Возможности местной цивилизацией управлять сознанием человека, заставляя его видеть снег там, где цветут цветы, пугали ещё сильнее. Многие перестали верить собственным глазам и не обращали внимания на происходящие перемены, которые, как уверял Ивраоскарь, были настоящими. Буйная зелёная листва постепенно блёкла, погружая лес в более тёплые оттенки. Всё чаще дул ветер, затягивая тоскливые мотивы осени. И хотя для каждого это первая осень на Еве, знакомая осенняя хандра уже забрюзжала в сердцах землян.
Фёдор и Тибо чувствовали себя немного увереннее в присутствии Петровича и Ивраоскаря. Углубляться в лес было не так страшно. Тибо насвистывал что-то себе под нос, а легкоатлет безмятежно засыпал Ивраоскаря вопросами.
Всё резко изменилось, когда узкая ладонь с длинными пальцами остановила любопытство Фёдора. Дождавшись тишины, Ивраоскарь напряг каждую мышцу на бледном лице. Он будто прислушивался. Тибо даже заглушил двигатель, хотя едва ли это нужно было делать. Молчаливый и задумчивый, лингвист вышел из машины и стал бродить туда-сюда. Вид у него был растерянный, земляне в машине занервничали.
Когда Ивраоскарь остановился и упёрся рукой в один из стволов, тишина вокруг затрещала от напряжения. Фёдор и Тибо боялись дышать. Направив свой взор куда-то вниз, сквозь землю, лингвист странно задёргал головой. Он закрыл глаза, его голова стала дёргаться чаще и сильнее. Рука на стволе неестественно скривилась. В перерывах между вздрагиваниями Ивраоскарь странно водил головой, будто нюхая воздух. Левое ухо вздымалось вверх вместе с правым плечом. Со спины казалось, что он говорит дереву: «Не знаю, я не знаю».
Не знали, что происходит, и трое сидевших в машине. Но Тибо мгновенно завёл мотор и рванул прочь, как только Тарас Петрович и Фёдор втащили в машину бессознательное тело Ивраоскаря.
Огромный город лежал перед Иффриджем. Сначала он сбежал из морозного плена снежной пустыни, теперь хитростью выторговал себе свободу у офицера комитета безопасности и, наконец, может свободно идти к своей цели.

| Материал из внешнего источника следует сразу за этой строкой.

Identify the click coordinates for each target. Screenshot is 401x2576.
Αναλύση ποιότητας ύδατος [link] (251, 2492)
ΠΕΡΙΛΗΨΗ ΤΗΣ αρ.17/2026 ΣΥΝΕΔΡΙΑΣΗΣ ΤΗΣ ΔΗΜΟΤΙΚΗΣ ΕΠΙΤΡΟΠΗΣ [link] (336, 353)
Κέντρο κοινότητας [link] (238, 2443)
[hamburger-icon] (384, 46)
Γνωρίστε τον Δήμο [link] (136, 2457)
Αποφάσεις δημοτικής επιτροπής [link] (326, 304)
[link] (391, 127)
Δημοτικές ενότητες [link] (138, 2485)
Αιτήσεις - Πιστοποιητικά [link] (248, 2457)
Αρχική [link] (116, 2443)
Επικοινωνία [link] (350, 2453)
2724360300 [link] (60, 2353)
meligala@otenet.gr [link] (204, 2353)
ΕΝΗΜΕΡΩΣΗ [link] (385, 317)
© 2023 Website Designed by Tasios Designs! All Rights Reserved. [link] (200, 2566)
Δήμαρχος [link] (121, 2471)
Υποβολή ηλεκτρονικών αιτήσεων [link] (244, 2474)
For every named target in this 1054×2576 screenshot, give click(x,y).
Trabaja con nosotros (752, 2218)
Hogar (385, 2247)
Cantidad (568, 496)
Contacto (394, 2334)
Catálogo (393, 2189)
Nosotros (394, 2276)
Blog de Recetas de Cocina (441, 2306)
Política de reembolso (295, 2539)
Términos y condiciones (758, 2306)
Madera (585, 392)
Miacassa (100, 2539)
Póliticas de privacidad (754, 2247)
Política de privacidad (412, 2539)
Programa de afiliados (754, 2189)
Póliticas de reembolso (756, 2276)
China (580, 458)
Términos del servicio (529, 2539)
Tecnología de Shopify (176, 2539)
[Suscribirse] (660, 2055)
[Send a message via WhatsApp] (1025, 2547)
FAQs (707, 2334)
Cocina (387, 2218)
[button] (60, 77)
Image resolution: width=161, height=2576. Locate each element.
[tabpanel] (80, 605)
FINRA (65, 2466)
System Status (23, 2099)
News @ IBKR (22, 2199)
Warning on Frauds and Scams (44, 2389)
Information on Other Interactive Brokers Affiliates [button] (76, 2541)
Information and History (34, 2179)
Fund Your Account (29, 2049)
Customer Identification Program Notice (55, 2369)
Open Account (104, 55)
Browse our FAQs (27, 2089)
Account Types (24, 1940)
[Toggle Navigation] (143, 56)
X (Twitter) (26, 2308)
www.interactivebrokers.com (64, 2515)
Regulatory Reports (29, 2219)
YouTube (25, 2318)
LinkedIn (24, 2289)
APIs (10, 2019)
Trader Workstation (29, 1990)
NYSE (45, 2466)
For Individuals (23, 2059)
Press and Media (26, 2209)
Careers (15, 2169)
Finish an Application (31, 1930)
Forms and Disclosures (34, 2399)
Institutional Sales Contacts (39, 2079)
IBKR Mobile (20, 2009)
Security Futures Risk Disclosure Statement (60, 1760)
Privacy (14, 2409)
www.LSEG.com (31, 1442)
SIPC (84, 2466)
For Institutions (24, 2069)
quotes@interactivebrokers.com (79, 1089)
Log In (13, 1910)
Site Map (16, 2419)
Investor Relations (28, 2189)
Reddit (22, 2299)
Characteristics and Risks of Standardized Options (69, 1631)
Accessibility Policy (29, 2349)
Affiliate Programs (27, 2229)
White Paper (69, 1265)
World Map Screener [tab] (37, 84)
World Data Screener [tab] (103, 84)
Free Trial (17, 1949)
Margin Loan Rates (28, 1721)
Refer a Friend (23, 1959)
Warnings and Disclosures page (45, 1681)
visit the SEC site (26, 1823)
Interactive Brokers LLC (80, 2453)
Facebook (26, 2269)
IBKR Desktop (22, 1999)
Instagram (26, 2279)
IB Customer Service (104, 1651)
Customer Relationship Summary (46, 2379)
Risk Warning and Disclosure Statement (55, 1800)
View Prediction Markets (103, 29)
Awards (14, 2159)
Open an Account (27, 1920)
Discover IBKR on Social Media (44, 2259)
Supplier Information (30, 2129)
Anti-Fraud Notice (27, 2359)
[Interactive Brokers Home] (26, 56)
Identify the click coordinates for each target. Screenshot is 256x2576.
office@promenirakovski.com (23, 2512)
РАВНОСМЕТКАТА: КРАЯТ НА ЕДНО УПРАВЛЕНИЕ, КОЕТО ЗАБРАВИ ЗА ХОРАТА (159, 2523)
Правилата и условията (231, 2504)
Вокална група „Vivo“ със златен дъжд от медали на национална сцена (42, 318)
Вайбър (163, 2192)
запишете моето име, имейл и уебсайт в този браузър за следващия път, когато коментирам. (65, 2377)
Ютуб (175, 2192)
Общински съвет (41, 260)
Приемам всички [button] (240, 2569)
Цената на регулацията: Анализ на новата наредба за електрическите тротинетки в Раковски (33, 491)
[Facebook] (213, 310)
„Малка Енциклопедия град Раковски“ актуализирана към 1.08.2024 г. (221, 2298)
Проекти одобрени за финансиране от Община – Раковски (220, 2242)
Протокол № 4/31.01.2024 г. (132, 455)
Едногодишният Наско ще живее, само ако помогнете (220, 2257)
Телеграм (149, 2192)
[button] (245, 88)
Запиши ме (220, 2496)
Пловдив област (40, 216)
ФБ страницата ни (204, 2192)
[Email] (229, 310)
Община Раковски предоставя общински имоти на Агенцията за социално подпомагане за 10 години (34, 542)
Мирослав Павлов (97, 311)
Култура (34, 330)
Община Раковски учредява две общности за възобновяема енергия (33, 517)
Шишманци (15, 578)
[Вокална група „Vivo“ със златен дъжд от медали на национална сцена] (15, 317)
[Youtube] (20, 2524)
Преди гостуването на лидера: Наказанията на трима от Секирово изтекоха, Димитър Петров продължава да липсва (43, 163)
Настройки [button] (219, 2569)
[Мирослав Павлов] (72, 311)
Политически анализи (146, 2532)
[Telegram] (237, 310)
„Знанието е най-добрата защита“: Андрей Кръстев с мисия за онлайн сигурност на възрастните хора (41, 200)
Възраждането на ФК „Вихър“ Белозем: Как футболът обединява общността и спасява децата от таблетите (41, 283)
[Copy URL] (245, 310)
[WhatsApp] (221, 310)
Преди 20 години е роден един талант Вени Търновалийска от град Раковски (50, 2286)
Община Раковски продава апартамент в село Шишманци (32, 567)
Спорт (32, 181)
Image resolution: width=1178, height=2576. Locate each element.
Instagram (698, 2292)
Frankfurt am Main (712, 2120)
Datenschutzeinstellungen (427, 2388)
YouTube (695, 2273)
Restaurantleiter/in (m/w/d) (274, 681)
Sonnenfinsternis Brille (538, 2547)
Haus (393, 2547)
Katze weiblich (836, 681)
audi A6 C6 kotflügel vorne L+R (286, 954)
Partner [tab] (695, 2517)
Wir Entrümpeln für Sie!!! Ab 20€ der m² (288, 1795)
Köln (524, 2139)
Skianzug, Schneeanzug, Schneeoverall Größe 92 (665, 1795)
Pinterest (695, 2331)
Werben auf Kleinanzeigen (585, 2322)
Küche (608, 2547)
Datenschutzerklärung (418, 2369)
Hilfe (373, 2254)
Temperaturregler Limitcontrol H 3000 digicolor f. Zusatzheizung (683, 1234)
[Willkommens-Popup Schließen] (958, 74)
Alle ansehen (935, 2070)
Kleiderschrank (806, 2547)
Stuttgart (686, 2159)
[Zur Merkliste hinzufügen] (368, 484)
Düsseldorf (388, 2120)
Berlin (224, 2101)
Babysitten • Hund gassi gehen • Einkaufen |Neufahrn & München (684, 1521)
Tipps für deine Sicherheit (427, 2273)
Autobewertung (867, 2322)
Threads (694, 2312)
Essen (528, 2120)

Патрульный автомобиль, вышвырнувший его чуть ли не на ходу, окатил его жгучей коричневой пылью. Серые улицы города в этом облаке выглядели как с фотографии далёкого прошлого: тоскливая, блёклая сепия. Практически полное отсутствие освещения и пустые улицы наводили на Иффриджа тоску. Но выбора не было.
Он не знал, куда идти, поэтому побрёл наугад по замызганным улочкам, состоящим из небольших полуразрушенных домиков, наспех залатанных фанерными листами. Стараясь уловить в чьей-нибудь голове мысли о посольстве или аналогичном ведомстве, он становился невольным свидетелем многих трагедий, живущих в головах здешних людей.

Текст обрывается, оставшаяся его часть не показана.